Fierce Fighting in a Wood

Percy Smith, Solitude

High Wood, Sanctuary Wood, Delville Wood, Polygon Wood, Belleau Wood – these are some of the best-known sites of the fierce fighting that occurred in wooded areas during the First World War. Thousands of men died in the dense forests of France and Belgium, and thousands of bodies were never recovered. 

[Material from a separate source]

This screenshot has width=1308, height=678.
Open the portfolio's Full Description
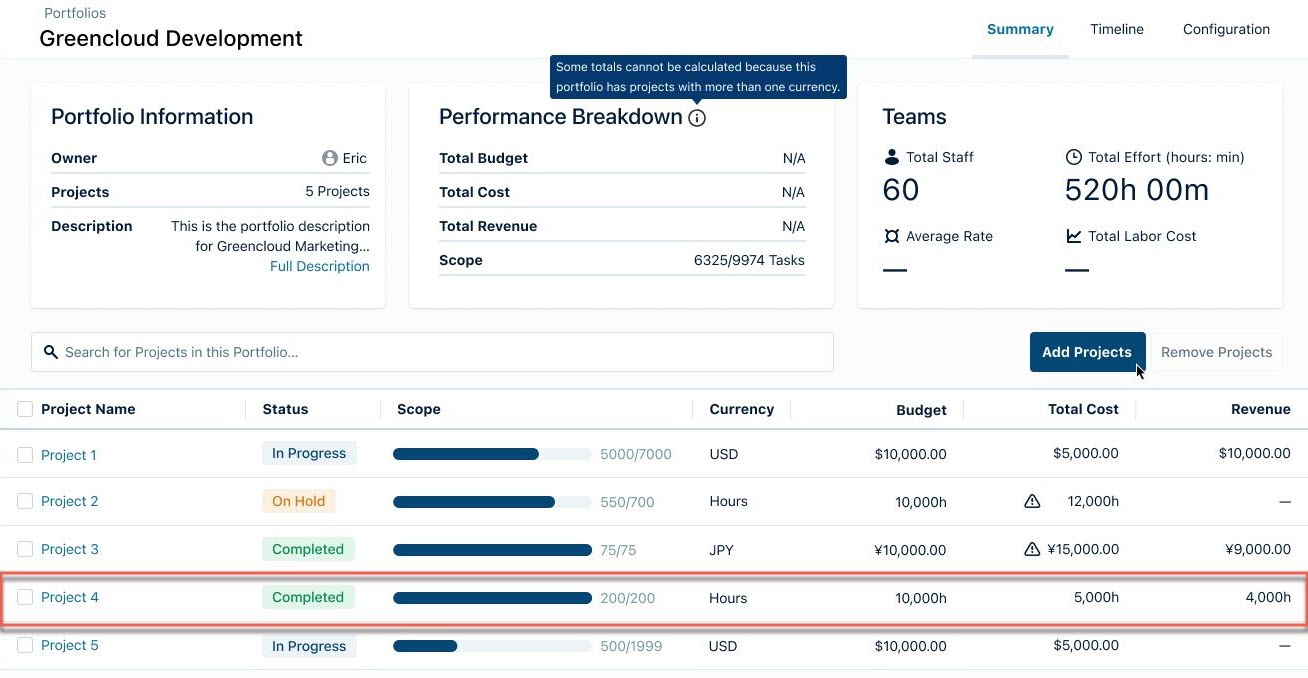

In 1921, Teresa Hooley included in her collection Songs of the Open a poem that remembers these sites of conflict and death. 

Primeval 

“Fierce fighting in a wood”—so read
The city placards. Suddenly,
From out dim aeons of the dead
There flashed a memory.

Once more a tree with trees I stood
Where men fought howling in the dark,
And felt the touch of human blood
Hot-spattered on my bark. 

Once more I watched the red dawn rise
Upon a redder solitude,
And dropped dead leaves on sightless eyes....
“Fierce fighting in a wood.”
—Teresa Hooley

It’s a curious poem: the poet imagines herself a tree, a silent witness to the carnage of war.  Hooley was well known for her writings about the natural world. She was raised in rural Derbyshire and volunteered with the Women’s Land Army during the war. Later in life, she collected some of her previously written poems and re-published them in a pamphlet titled Tree Poems.* A review of her Collected Poems (1926) praised her “charming verse” about “birds, rain, leaves and stars, and all the little precious things of home.”**

But “Primeval” is not charming, nor is it concerned with “all the little precious things of home.” Although Songs of the Open does include  poems such as “A Daffodil Day” or “Sea-Foam,” numerous poems are tinged with the tragedy of the First World War. The pastoral poem “Charnwood Hill” closes with the lines “ I look on them with worship, / Because, by land and sea, / Brave men have died in thousands / To keep them safe and free.” 
 
Hooley also includes three poems written for specific soldiers in her 1921 collection. One is for her dead brother, another for “F.H.B.”, likely her husband Frank H. Butler, whom she married in 1920. The third poem is for another lover of nature who died in the war, the soldier and poet Theodore Percival Cameron Wilson.***

In Memoriam 
(Captain T.P.C. Wilson, Sherwood Foresters, killed in action, March 24, 1918).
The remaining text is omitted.